Around the same time I saw this news, I also spotted a tweet from the NHS Practitioner X account: “using a person’s correct pronouns can help improve their mental health”. Can it? It’s always vague what “improves mental health” means in contexts such as this — does it mean it will make a person feel better (which is generally what happens when other people do what you want)? Or is there an insinuation that something terrible might happen if others will not comply? There were many responses along the lines that forcing others to use language that doesn’t reflect their own reality affects their mental health (again, how much? How seriously?). For the record, I think it’s true that there is a relationship between mental distress and being forced to deny your own perceptions. Nonetheless, this felt more like a mental health-off, a competition to win a political argument on the basis of who can be the saddest. Whoever wins, it won’t be the actually mentally ill. 

When you claim something is bad for your “mental health”, you benefit from the hint that it will make you like a mentally ill person — but thankfully you’re not there yet.

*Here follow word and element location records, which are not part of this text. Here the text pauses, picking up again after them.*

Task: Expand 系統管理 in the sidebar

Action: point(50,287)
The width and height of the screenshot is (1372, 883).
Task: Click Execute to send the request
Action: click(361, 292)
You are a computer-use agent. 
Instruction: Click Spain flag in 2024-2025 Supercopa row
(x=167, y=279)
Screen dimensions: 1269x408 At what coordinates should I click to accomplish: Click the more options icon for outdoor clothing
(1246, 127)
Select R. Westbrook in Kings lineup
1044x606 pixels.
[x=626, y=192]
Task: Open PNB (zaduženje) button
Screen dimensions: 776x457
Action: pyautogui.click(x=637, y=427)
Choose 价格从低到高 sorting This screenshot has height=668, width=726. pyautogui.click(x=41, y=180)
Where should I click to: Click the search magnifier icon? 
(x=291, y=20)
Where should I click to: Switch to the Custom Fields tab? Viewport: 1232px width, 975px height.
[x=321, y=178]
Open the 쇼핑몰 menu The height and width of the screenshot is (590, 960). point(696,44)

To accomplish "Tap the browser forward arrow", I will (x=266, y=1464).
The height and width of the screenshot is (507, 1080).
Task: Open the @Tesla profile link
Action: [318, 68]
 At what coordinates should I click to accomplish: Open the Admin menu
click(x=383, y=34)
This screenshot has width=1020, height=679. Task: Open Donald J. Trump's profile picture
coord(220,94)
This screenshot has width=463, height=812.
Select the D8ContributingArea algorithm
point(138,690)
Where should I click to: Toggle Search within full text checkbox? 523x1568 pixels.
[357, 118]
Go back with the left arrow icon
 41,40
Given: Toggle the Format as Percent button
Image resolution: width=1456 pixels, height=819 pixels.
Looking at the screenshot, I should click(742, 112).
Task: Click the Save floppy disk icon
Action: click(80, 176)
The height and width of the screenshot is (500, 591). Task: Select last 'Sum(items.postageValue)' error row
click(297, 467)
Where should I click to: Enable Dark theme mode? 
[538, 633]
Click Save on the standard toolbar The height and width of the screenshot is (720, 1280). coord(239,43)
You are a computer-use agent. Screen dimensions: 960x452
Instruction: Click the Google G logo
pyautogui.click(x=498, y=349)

That people ultimately know there’s a difference is revealed by how offended those who complain about their fragile mental health become if you suggest they might be truly sick or deluded. But why don’t we focus more on those who are? 

Partly, I think, because these are the people who are most at risk in a culture where “telling your story” is the way you win empathy. Openness and paranoia do not go well together. It can be impossible to construct a coherent narrative when all you have is fear. What I’d like, I think, is for those who can speak to do so more clearly. To stop calling things mental health issues when they are things that make us sad or frustrated or irritated. To give direct names to the suffering we do want to talk about. To look critically at mental illness and treatments for those most severely affected (we are too busy de-stigmatising anti-depressants to look at the regimens that may well benefit from a good deal more stigma). 

We are talking about mental health all the time, but also not talking about it at all. In that sense, at least in some ways, we remain stuck in the past.